Menurut Din, harus pula menghormati para ulama siapa pun mereka dan apapun madzhab pemikirannya.
Sikap cenderung mengkafirkan atau memandang sesat pihak lain, termasuk menuduh golongan lain secara peyoratif (seperti radikal), kata Din, merupakan sikap yang tidak arif bijaksana dan bukan merupakan bentuk moderasi beragama.
Islam moderat, ujarnya, mengedepankan salah satunya tasamuh atau toleransi.
Islam wasathiyah perlu mengejawantah dalam sikap penuh hikmat kebijaksaan, yakni dengan menghargai orang lain.
“Sikap ini diperlukan dalam masyarakat majemuk seperti Indonesia yang memiliki keragaman agama, etnik dan budaya.

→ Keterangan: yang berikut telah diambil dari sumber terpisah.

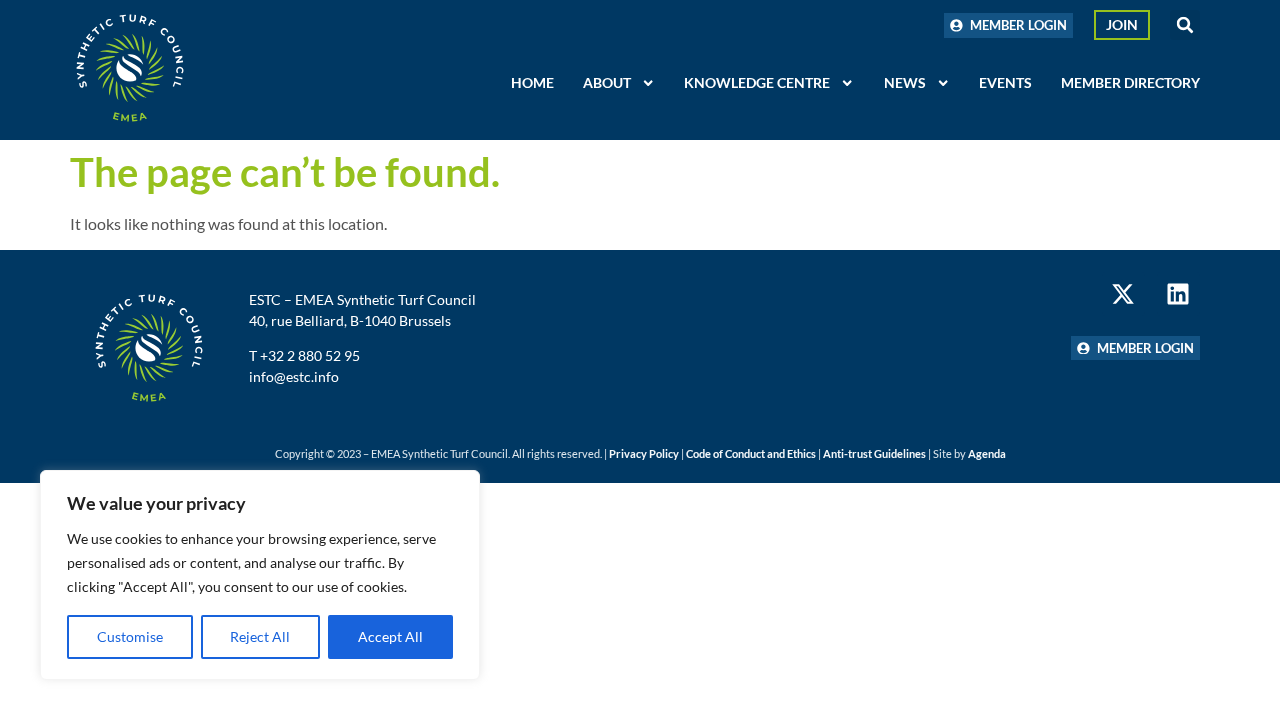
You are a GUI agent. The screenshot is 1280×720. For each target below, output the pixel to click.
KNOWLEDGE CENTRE (757, 82)
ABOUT (607, 82)
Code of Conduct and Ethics (751, 453)
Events (1005, 82)
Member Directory (1130, 82)
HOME (532, 82)
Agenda (987, 453)
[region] (260, 575)
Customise (130, 636)
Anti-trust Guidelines (874, 453)
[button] (1185, 25)
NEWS (905, 82)
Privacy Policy (644, 453)
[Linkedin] (1178, 293)
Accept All (390, 636)
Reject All (260, 636)
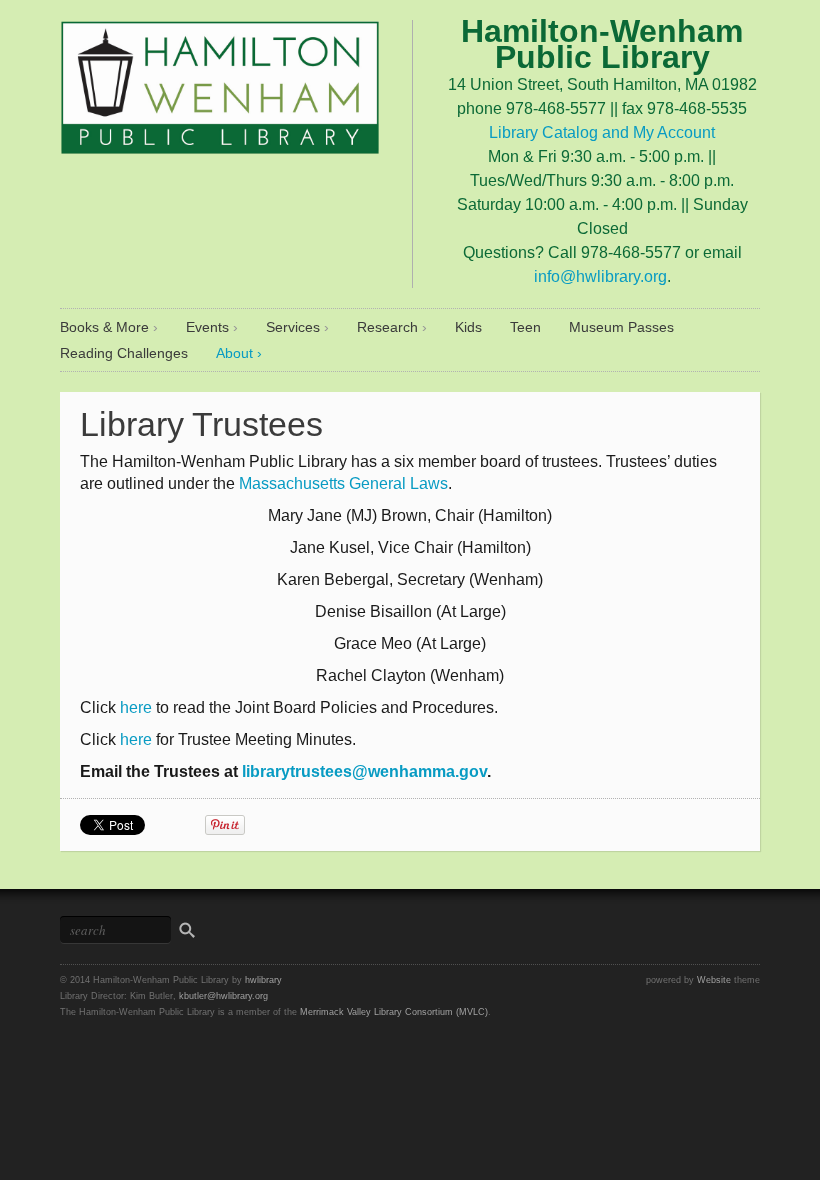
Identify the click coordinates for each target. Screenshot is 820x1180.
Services (293, 327)
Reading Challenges (124, 353)
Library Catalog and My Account (602, 132)
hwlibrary (263, 980)
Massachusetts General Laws (343, 483)
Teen (525, 327)
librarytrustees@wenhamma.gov (364, 771)
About (234, 353)
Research (387, 327)
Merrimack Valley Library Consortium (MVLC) (394, 1012)
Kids (468, 327)
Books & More (104, 327)
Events (207, 327)
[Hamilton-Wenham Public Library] (220, 83)
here (136, 707)
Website (714, 980)
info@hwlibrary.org (600, 276)
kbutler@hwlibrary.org (223, 996)
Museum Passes (621, 327)
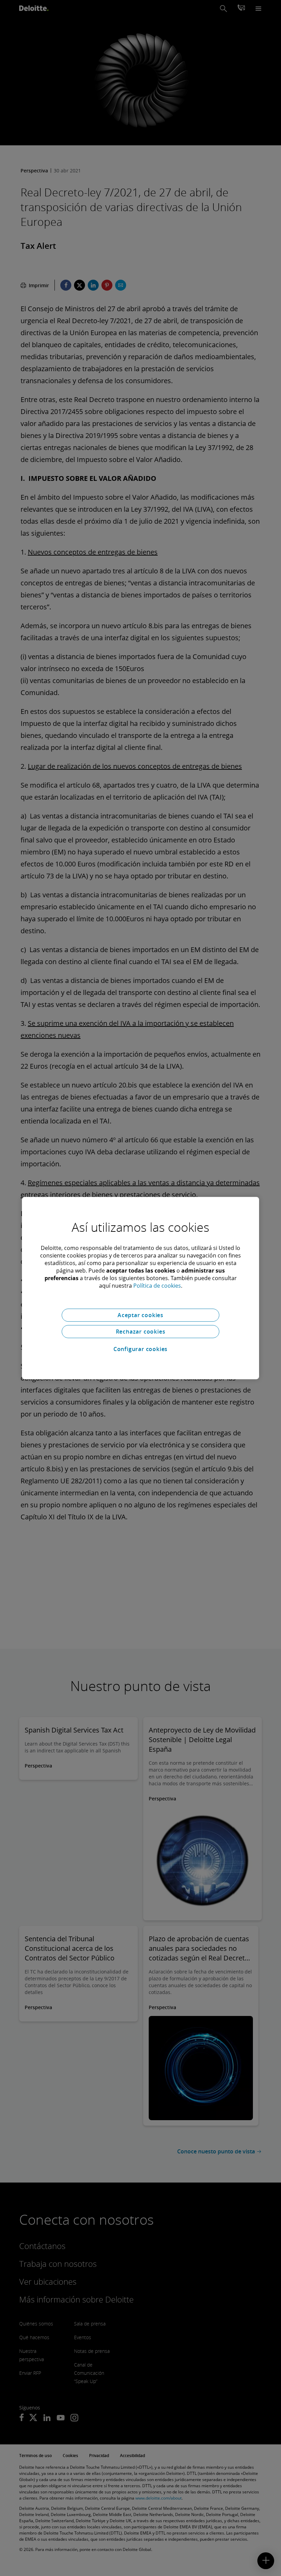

Demi kerukunan bangsa dan persatuan Indonesia mari kembangkan sikap saling memahami dan menghormati,” kata dia.
Sementara itu, dia menambahkan, kriminalisasi tokoh agama (ulama, pendeta, pedanda, atau bikkhu) dan kecenderungan labelisasi apalagi dengan generalisasi adalah pendekatan yang kontraproduktif terhadap perwujudan kerukunan bangsa, integrasi, dan integritas nasional.